At Qadessia Hospital in Baghdad's largest Shiite district, Kalashnikov-toting men defer to a group of mullahs who say they are reluctant to talk without permission from Mr. Sadr's representative, Mr. Fartusi.
At Kendi Hospital across town, another mullah, Abbas al-Zubaidi, proudly displays a notice signed by Mr. Sadr, giving him control of the hospital. It is not clear what has become of the administrators who were in charge of these institutions but Mr. Zubaidi ticks off a list of other hospitals in the city now controlled by Mr. Sadr's men.
At Al Karekh Public Food Trading and Sales Center in yet another part of the city, a guard at a food warehouse open to reporters on two previous visits apologizes for not allowing them access a third time.
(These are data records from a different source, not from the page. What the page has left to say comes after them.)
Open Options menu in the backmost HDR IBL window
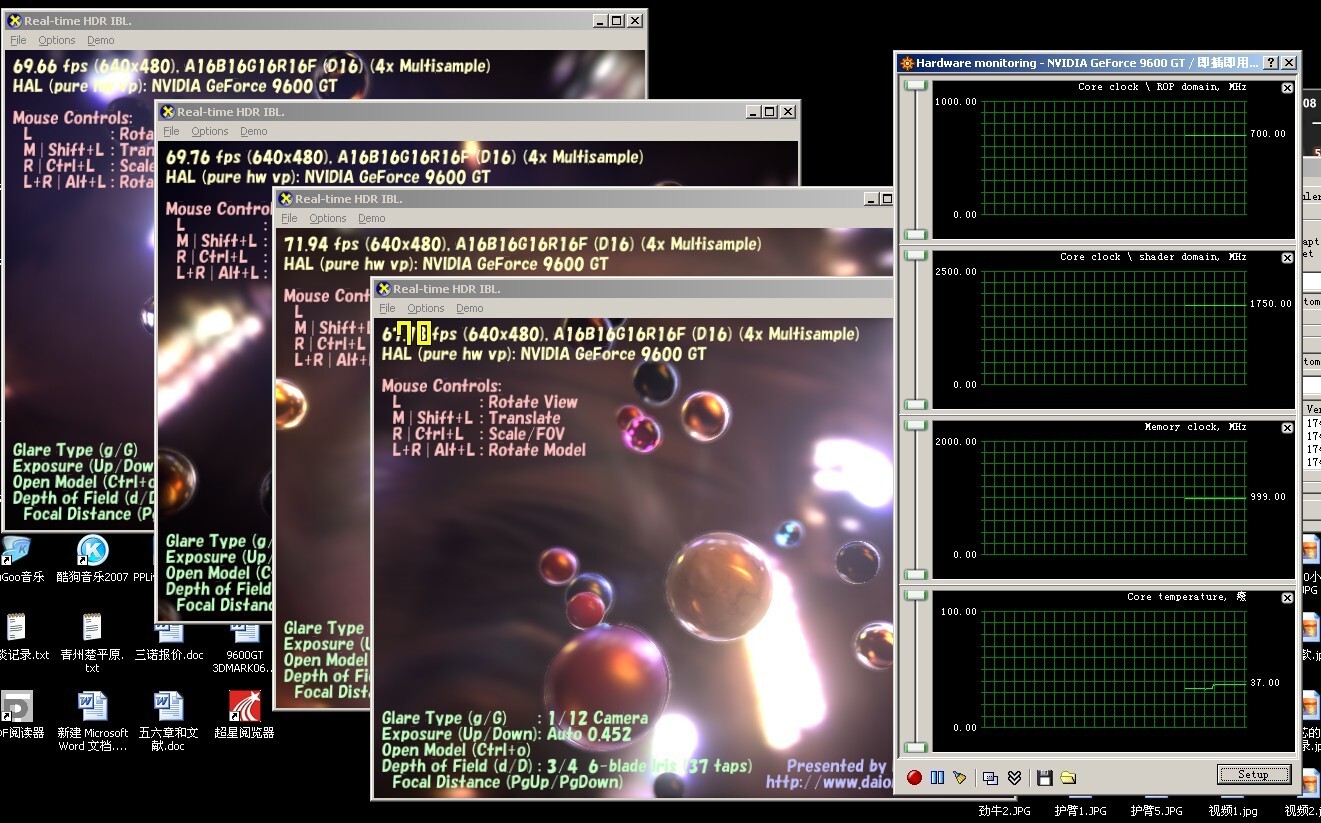 coord(56,40)
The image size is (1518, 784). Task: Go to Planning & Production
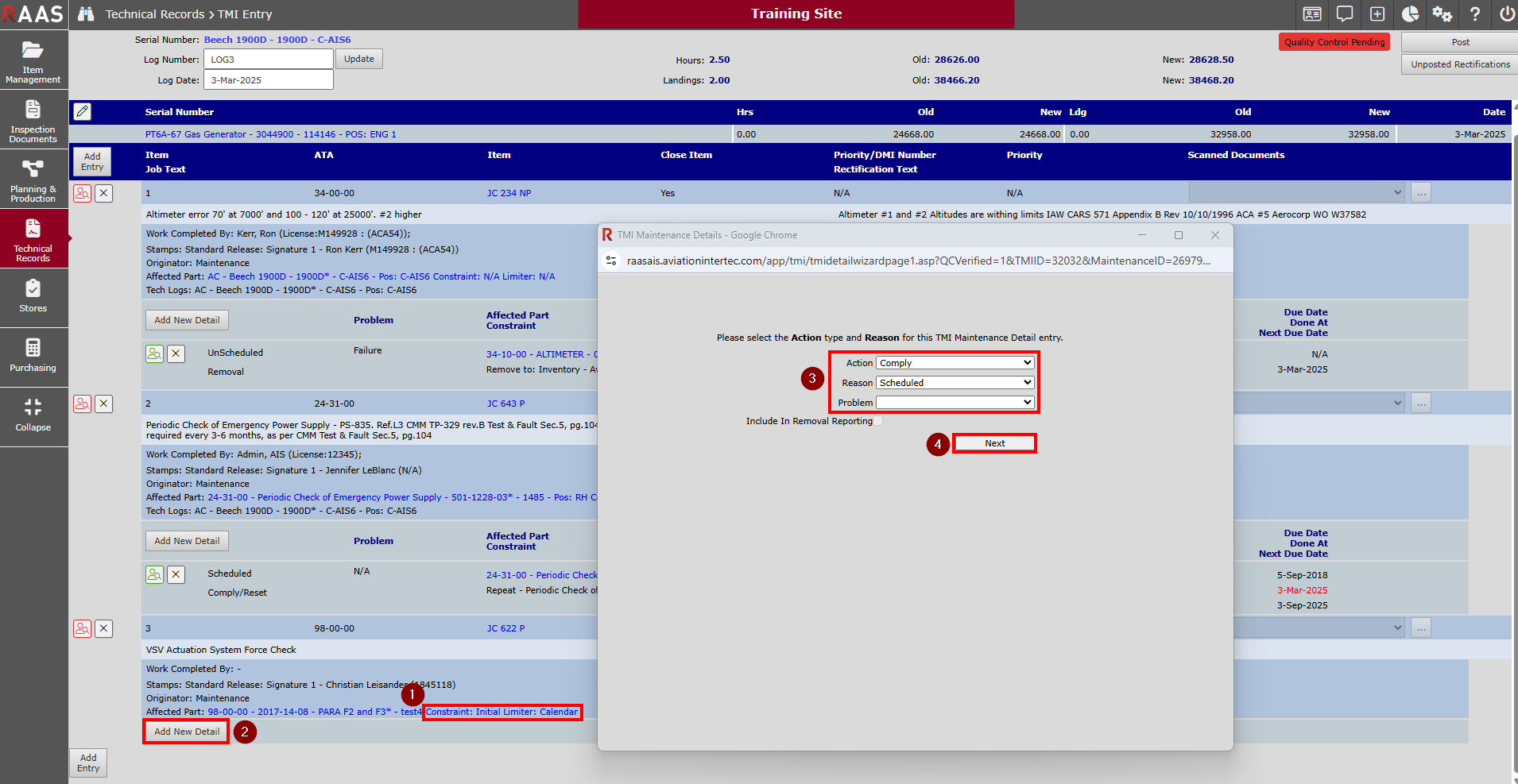(x=33, y=180)
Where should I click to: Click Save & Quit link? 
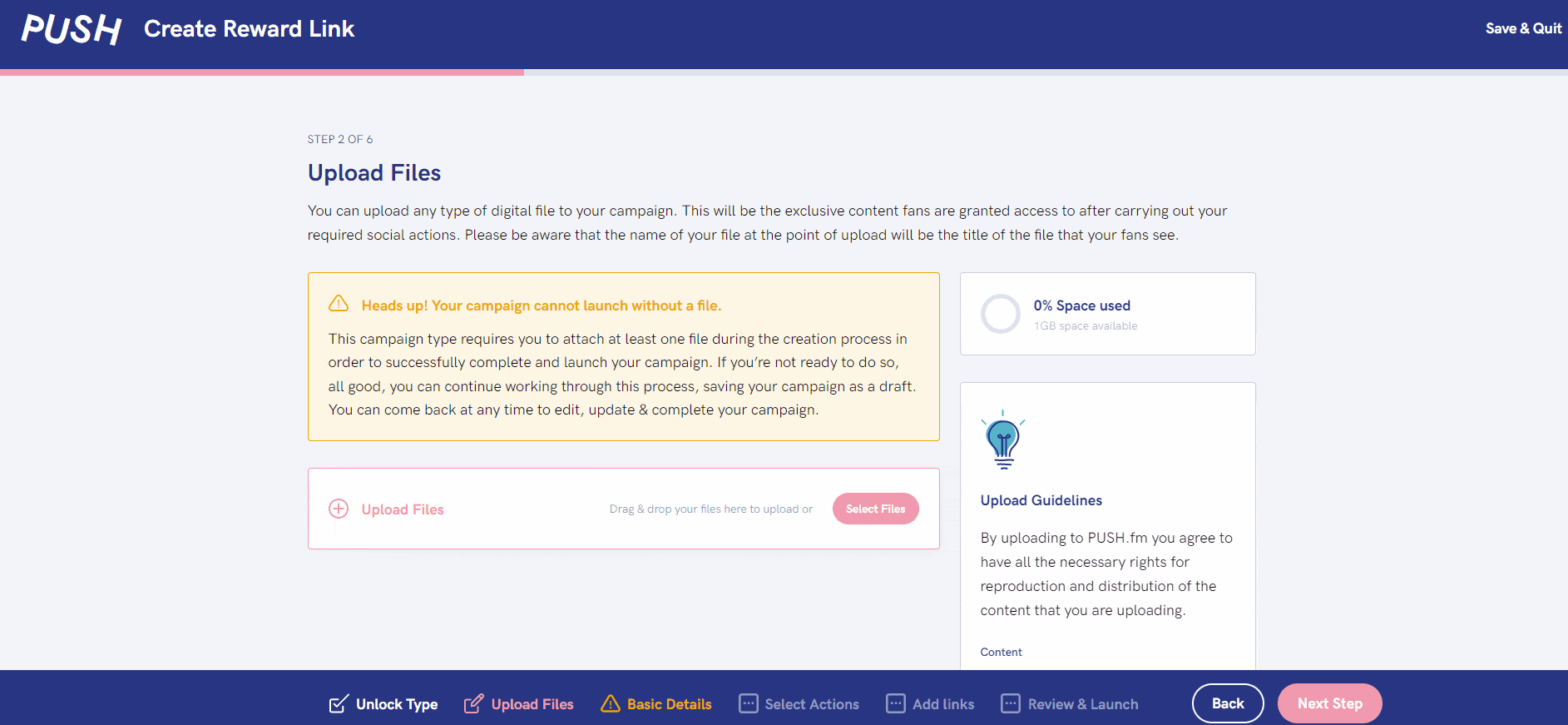1524,28
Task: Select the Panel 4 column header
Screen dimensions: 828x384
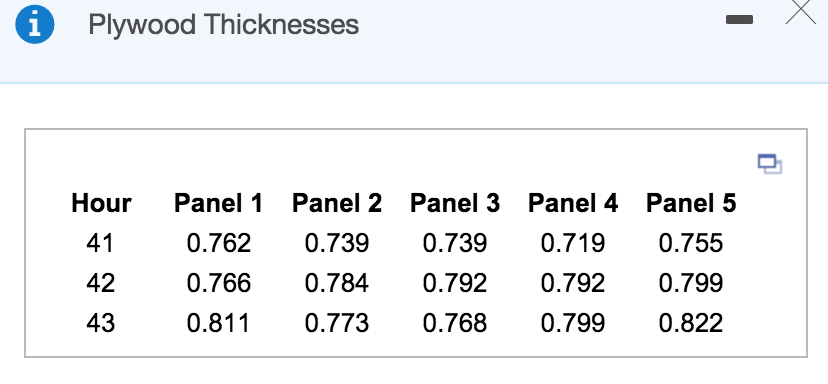Action: point(573,203)
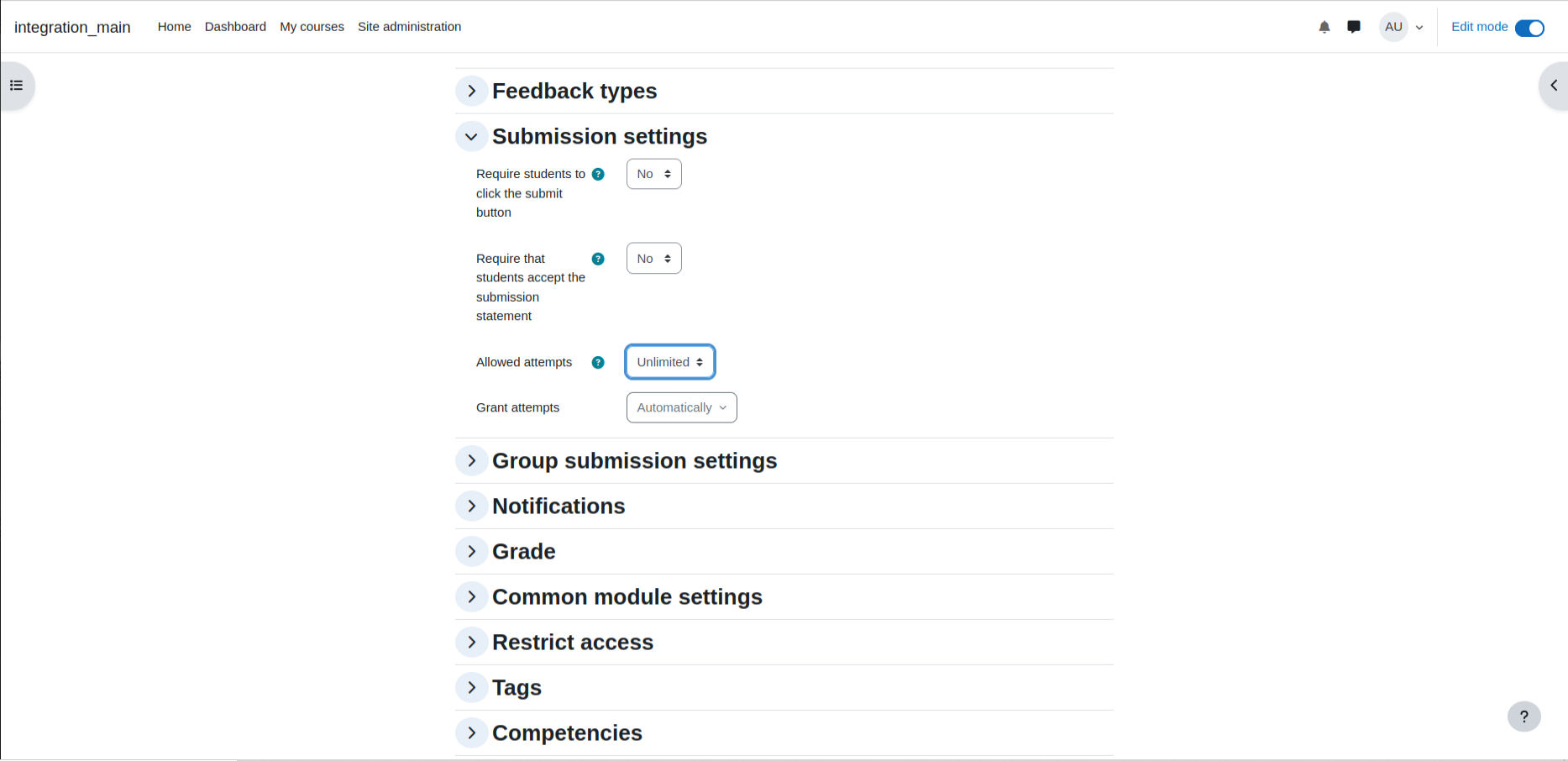Expand the Restrict access section
The width and height of the screenshot is (1568, 761).
(x=471, y=642)
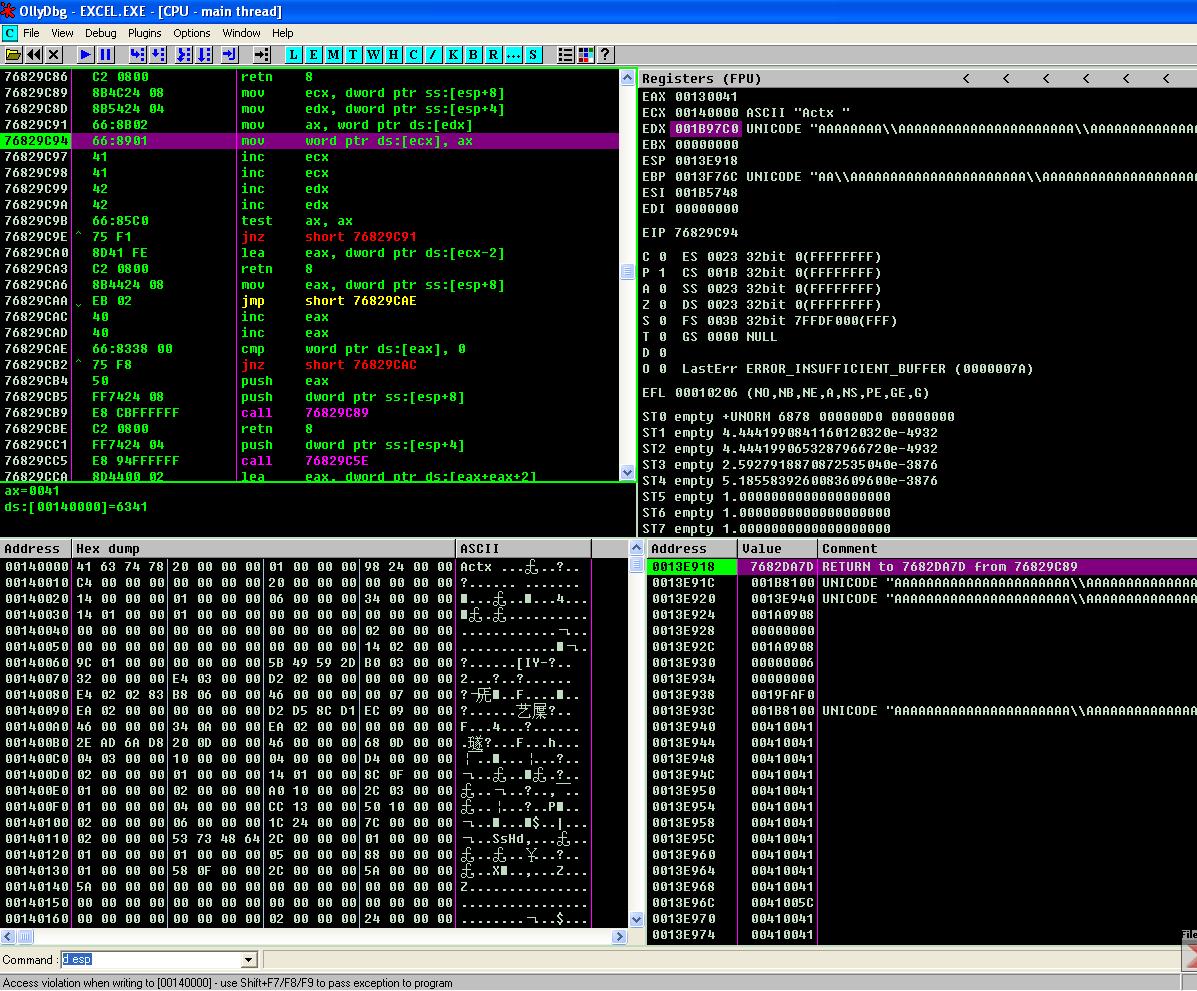Open a file with the folder icon
Viewport: 1197px width, 991px height.
coord(13,55)
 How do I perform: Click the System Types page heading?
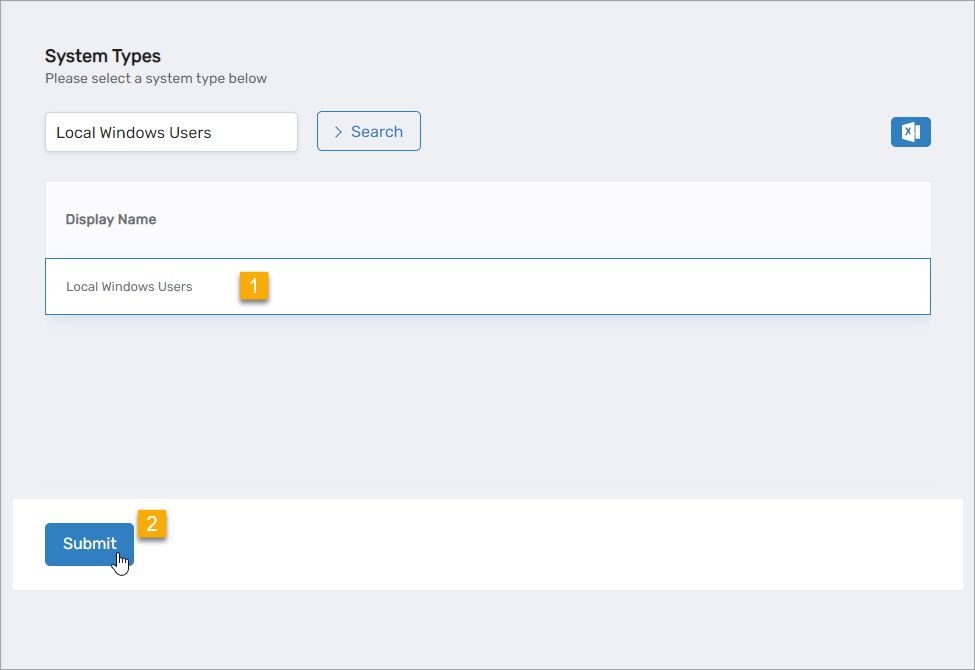click(103, 56)
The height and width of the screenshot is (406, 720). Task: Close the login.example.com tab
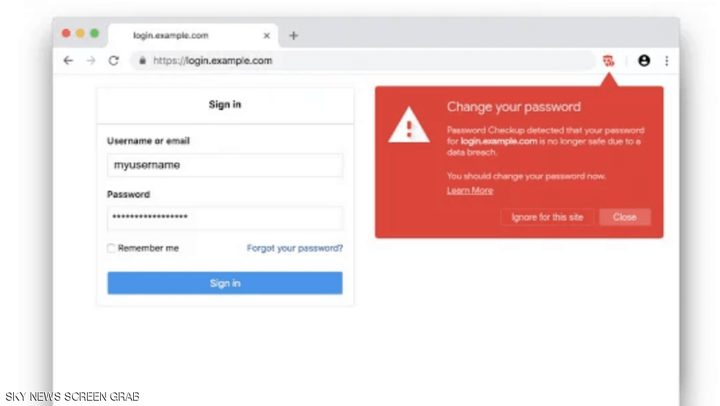(267, 35)
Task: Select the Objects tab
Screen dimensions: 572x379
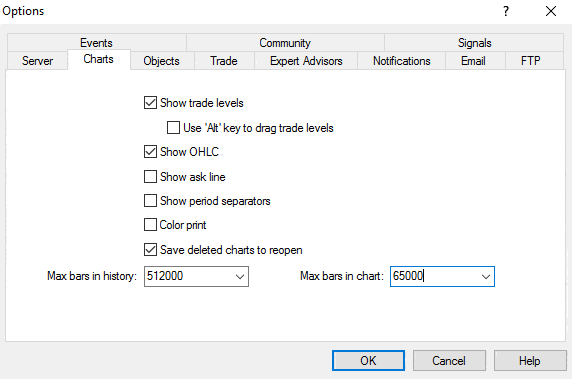Action: [x=161, y=61]
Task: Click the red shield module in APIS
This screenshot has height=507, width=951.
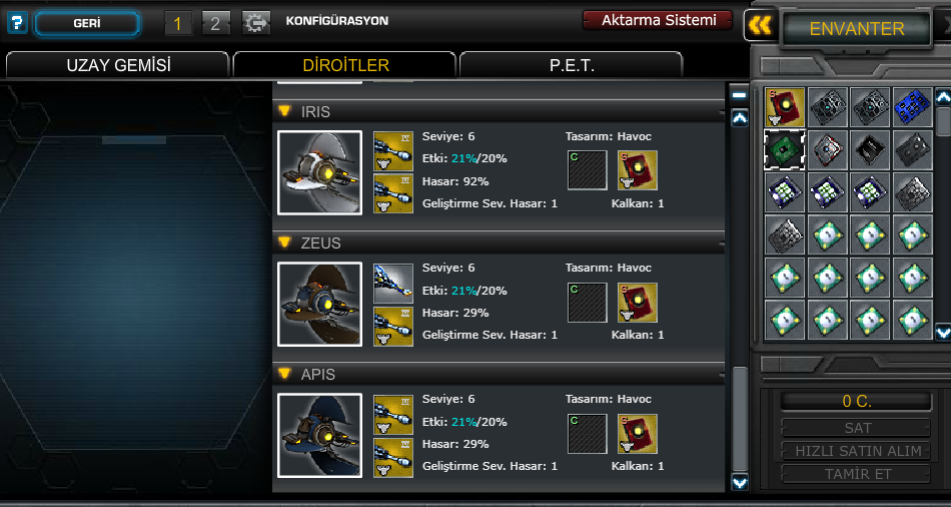Action: coord(637,434)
"The Howza came and took control of the warehouse today," he said, referring to the seminary in Najaf, the traditional seat of Iraq's Shiite clerical power and in whose name Mr. Sadr is operating on the strength of his late father's position.
One question that cannot yet be answered is whether the Shiites under Mr. Haeri's control will give up their gains if an American-run civil administration — or a provisional Iraqi government — tells them to.
In a possible sign of trouble ahead, Mr. Fartusi, was detained for two days by the American military this week after having been found with a handgun in his car.
"We are not concerned with what the Americans think of us," he said. "We do not deal with the Americans whatsoever."